→ EXERCISE REQUIREMENTS
Output as a JSON list of strings, one string per line, every line of the listing from the one holding "Screen dimensions: 1456x819" through the end of the listing, both ends included and blank lines omitted. Leave the pictures out of the answer.

Dataset entries
━━━━
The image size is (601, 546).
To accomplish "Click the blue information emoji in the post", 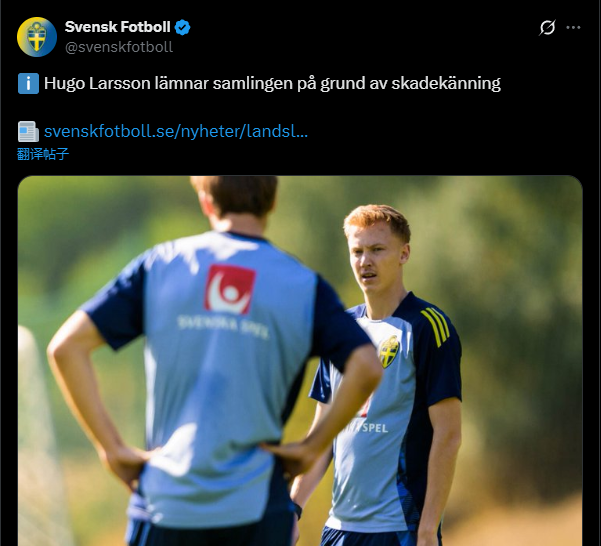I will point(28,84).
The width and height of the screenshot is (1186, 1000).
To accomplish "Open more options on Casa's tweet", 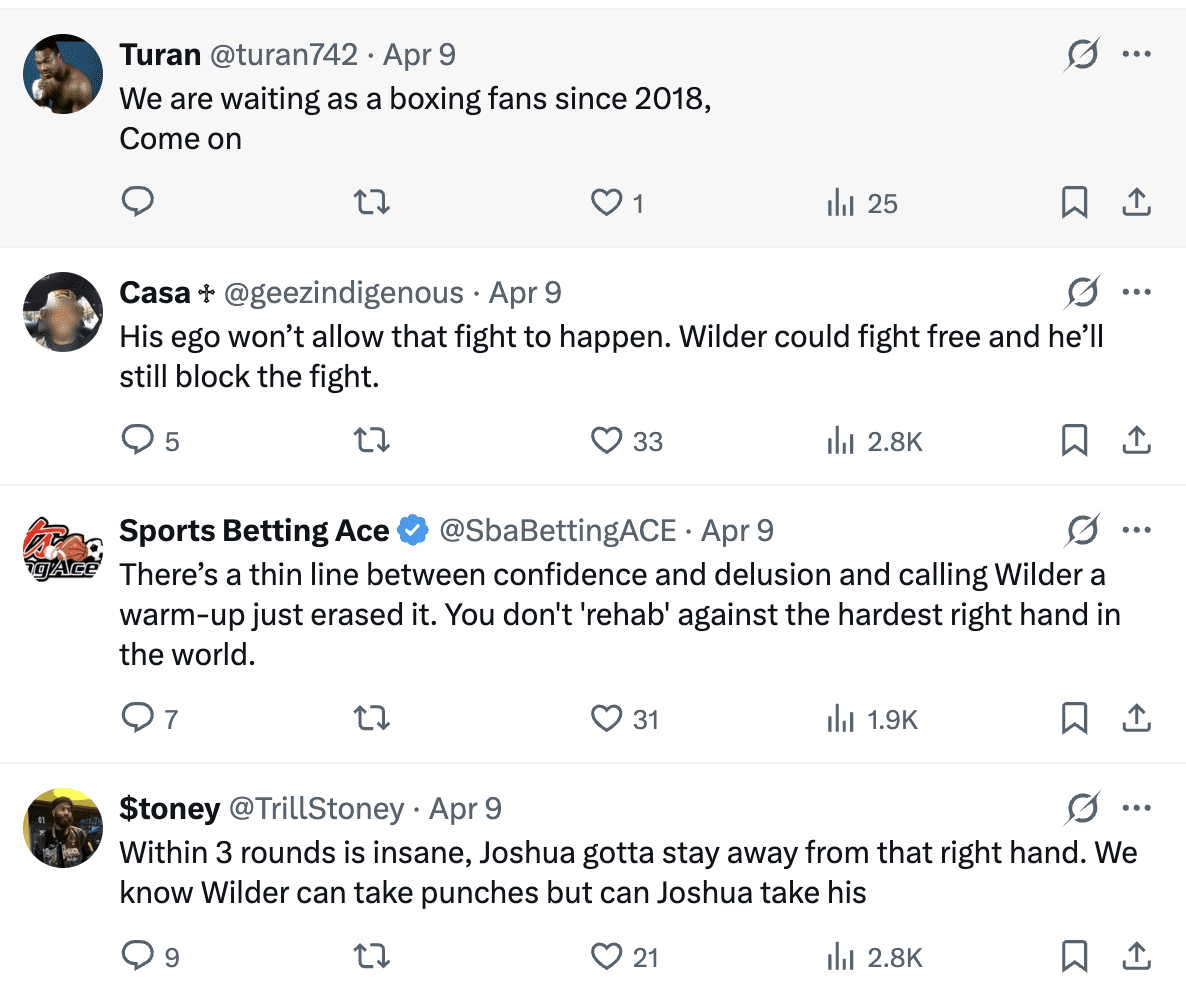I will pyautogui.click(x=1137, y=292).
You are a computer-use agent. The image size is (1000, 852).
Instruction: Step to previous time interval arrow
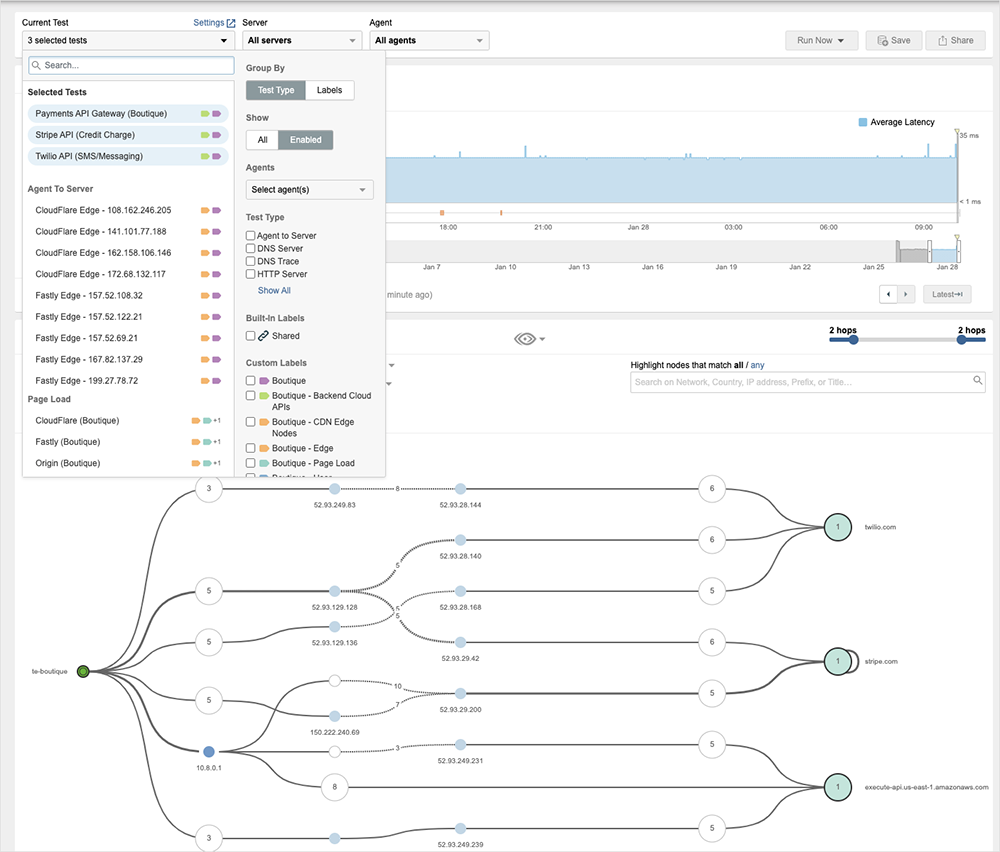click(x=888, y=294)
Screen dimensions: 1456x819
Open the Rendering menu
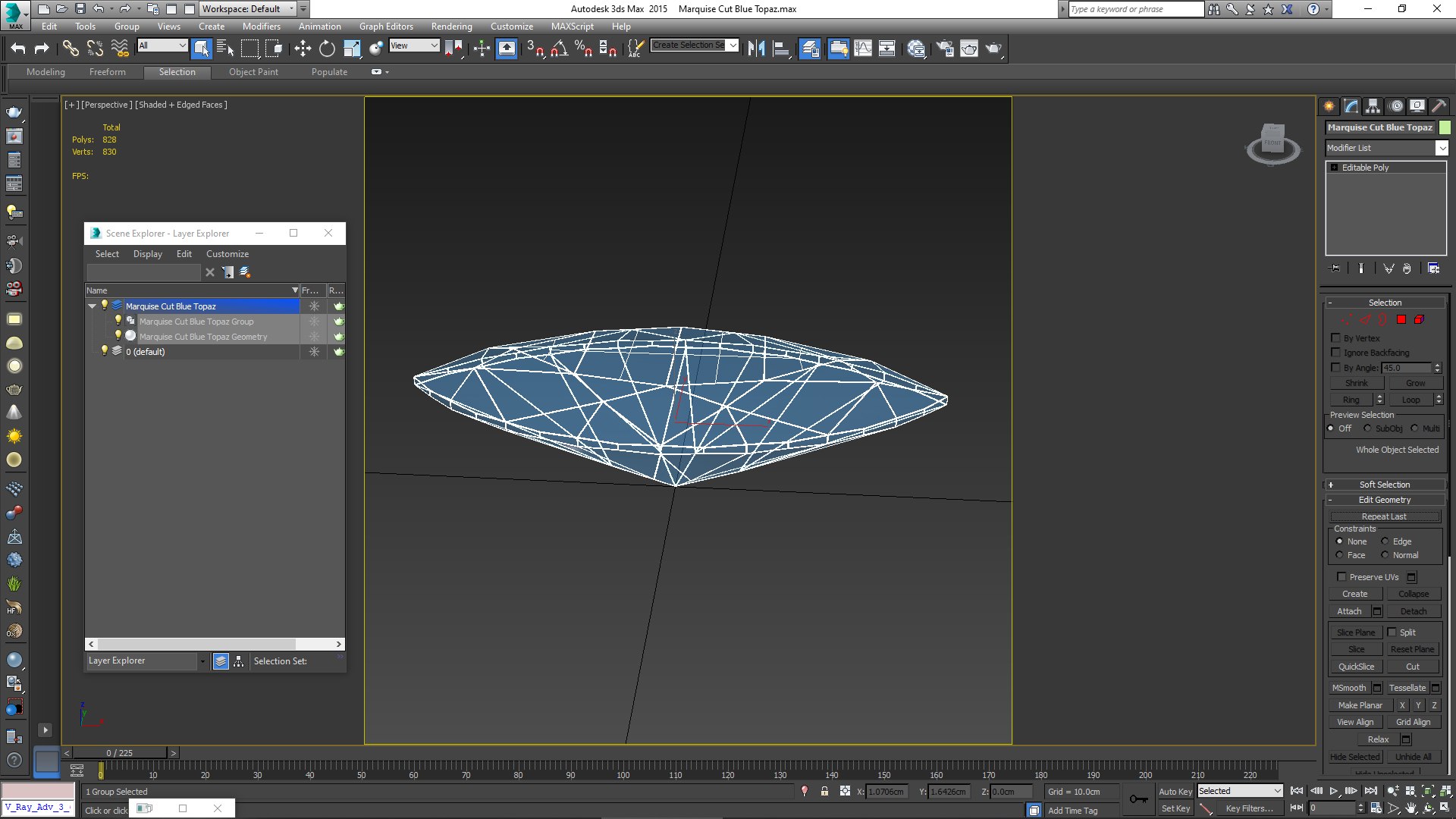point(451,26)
━━━━
→ SOLUTION TO THIS PROBLEM
[
  "Screen dimensions: 1456x819",
  "Open the Rendering menu",
  "point(451,26)"
]